[Extracted records]
/---

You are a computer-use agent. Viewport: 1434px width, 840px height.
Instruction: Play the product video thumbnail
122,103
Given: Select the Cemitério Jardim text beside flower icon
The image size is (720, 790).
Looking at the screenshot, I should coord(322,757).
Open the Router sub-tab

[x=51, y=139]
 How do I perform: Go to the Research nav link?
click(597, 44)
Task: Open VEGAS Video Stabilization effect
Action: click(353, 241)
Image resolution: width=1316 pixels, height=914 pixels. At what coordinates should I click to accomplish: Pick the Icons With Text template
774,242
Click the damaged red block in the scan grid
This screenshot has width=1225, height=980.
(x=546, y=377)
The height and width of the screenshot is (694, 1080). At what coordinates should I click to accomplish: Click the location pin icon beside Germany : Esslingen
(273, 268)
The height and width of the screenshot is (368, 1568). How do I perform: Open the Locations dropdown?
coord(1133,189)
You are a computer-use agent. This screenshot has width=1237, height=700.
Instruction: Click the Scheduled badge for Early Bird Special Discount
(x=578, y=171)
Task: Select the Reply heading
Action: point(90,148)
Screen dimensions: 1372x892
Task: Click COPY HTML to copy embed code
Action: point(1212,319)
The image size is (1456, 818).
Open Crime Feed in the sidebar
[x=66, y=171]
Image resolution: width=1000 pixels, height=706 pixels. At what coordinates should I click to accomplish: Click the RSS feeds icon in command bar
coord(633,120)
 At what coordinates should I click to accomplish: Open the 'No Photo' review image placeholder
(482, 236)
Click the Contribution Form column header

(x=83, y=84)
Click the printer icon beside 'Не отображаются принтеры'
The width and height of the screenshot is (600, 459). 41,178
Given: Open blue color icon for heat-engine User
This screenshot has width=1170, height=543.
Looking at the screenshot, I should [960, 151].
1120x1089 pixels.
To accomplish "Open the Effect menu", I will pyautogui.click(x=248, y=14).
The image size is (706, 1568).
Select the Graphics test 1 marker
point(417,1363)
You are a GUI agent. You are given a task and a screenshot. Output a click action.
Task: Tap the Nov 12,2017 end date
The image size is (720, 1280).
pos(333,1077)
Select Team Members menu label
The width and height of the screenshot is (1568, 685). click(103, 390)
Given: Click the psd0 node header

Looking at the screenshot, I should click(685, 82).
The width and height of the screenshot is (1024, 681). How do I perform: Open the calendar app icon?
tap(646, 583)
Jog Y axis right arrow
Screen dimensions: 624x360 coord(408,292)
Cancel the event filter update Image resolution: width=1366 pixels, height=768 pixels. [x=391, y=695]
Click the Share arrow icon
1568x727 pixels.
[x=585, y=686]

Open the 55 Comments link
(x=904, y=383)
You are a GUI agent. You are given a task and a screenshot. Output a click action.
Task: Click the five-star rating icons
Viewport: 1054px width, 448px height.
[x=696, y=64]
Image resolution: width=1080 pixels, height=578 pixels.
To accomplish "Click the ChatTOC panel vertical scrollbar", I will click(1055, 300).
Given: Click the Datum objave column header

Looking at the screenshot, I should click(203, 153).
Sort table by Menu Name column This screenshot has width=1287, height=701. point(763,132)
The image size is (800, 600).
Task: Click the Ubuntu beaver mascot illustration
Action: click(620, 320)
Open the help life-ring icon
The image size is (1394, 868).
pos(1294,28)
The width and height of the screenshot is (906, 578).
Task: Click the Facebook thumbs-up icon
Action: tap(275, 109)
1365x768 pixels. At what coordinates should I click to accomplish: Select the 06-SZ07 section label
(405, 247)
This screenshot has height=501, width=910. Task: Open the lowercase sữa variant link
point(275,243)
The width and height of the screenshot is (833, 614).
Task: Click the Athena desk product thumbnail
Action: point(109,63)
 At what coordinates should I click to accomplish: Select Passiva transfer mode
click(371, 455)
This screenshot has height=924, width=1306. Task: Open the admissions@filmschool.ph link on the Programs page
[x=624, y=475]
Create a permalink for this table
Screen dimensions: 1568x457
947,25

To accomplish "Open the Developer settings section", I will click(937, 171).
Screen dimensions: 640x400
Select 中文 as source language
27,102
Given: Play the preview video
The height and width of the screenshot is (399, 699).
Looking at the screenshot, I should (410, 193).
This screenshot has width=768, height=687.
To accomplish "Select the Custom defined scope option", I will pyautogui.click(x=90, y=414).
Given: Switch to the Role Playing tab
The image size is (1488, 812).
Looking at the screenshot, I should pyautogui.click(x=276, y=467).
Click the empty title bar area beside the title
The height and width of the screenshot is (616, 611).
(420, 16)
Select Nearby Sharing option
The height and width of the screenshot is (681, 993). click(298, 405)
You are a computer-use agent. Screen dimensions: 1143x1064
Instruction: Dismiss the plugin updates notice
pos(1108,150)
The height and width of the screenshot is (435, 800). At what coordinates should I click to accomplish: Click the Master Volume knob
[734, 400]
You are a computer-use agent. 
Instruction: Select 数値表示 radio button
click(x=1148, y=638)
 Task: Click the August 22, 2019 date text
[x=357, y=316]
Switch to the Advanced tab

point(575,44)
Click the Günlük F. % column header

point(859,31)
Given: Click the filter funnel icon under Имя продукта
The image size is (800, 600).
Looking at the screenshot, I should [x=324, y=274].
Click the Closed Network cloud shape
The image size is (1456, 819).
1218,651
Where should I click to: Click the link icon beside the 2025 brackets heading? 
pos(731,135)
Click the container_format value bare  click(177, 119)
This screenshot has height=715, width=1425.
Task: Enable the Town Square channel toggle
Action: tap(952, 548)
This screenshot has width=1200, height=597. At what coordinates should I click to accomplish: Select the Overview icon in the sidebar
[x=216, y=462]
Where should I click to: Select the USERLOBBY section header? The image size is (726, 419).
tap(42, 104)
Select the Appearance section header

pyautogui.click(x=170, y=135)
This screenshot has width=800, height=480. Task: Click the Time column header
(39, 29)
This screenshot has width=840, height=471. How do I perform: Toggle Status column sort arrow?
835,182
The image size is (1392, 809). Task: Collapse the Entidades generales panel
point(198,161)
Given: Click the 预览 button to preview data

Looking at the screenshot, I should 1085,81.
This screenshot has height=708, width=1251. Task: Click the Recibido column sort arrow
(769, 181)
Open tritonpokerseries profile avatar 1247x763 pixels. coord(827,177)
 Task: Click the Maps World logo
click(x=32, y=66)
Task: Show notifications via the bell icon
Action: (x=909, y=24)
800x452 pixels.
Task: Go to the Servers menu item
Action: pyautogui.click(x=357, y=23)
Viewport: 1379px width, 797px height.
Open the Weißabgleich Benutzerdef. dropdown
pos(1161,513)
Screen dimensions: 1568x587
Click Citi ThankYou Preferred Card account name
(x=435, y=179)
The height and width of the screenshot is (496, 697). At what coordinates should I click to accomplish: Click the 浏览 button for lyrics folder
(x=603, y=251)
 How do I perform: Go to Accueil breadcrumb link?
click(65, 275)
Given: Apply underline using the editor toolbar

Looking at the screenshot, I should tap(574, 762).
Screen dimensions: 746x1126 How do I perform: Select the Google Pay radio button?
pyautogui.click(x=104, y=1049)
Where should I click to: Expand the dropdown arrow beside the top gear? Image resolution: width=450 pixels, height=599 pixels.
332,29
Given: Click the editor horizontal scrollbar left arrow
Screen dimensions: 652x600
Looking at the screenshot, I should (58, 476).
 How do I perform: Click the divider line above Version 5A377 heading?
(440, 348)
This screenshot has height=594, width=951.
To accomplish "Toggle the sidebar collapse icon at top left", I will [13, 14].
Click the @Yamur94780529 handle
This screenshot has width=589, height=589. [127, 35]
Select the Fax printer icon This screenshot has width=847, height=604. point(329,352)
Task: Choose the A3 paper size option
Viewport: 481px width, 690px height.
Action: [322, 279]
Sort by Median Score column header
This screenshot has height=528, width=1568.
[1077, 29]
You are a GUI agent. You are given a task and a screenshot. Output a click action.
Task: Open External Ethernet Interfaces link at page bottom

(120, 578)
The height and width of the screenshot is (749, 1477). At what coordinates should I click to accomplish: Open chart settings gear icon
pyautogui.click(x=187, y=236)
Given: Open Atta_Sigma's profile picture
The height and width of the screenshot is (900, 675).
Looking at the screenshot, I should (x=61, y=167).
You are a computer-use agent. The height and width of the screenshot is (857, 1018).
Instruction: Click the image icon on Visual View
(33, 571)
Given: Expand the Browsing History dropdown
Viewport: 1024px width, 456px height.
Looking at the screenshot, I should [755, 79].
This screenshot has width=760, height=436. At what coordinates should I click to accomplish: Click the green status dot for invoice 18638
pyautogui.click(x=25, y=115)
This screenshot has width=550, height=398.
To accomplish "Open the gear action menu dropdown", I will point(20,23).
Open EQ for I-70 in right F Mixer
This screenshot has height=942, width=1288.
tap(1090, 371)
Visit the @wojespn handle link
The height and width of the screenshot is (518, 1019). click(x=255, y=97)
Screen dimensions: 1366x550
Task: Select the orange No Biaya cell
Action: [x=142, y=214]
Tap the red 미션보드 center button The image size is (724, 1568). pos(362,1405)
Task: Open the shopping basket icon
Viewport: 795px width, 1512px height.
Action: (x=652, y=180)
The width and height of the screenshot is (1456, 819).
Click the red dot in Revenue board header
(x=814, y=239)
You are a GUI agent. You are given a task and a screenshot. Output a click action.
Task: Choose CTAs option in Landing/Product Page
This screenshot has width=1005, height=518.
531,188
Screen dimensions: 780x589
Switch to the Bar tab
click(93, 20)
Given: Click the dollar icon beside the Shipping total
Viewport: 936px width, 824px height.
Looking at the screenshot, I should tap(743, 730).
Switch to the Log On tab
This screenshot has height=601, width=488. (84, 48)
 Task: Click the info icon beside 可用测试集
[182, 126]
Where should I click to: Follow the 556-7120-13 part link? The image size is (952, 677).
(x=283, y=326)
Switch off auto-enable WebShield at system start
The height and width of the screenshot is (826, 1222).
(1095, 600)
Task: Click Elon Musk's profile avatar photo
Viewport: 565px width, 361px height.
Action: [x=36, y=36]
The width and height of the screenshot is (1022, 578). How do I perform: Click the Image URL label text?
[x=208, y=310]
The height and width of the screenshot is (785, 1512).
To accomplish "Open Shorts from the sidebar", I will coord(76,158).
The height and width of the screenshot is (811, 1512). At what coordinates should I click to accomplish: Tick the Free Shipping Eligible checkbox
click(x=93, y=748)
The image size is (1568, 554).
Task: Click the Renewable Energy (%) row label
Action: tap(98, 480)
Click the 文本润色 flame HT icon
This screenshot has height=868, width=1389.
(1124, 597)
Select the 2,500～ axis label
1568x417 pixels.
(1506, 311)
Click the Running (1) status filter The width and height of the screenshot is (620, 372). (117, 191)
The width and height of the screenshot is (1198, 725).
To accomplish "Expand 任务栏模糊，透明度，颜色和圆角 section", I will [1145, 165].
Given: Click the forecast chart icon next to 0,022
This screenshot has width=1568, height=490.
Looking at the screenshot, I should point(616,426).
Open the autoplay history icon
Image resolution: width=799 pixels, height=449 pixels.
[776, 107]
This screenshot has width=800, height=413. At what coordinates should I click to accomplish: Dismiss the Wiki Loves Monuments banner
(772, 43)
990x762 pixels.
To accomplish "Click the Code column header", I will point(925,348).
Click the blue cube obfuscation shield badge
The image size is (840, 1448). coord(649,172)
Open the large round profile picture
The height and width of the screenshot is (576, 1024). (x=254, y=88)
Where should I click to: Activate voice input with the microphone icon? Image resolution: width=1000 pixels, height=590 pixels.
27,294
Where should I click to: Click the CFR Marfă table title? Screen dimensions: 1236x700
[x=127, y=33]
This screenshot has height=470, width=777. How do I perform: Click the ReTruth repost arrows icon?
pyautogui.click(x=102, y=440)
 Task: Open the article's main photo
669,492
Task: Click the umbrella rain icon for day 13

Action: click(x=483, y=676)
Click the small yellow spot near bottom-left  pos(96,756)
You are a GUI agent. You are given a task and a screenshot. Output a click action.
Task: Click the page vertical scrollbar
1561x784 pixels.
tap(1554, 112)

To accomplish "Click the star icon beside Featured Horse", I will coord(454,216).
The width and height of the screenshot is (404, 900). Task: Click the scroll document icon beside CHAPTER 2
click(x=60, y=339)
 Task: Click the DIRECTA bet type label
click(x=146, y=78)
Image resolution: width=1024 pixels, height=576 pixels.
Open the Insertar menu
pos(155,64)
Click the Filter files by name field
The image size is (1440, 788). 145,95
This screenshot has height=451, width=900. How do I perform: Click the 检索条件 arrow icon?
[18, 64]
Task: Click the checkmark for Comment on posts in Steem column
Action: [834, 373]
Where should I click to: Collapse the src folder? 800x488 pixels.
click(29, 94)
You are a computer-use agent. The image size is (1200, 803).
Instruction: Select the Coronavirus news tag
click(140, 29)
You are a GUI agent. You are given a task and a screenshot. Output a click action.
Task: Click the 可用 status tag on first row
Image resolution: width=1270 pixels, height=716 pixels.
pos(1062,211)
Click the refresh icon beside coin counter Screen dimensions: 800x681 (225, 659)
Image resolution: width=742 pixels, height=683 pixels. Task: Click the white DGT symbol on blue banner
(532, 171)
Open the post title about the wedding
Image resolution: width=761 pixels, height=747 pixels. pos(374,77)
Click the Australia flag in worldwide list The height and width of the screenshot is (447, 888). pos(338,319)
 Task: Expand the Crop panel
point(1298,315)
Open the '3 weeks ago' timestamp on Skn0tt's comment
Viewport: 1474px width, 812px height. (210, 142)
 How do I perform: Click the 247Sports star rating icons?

\---

YOUR TASK:
Return, in full, every line of these entries that holds "scrollbar".

SOLUTION TO THIS PROBLEM:
To accomplish "Click the ChatTOC panel vertical scrollbar", I will click(1055, 300).
Given: Click the editor horizontal scrollbar left arrow
Task: Click the page vertical scrollbar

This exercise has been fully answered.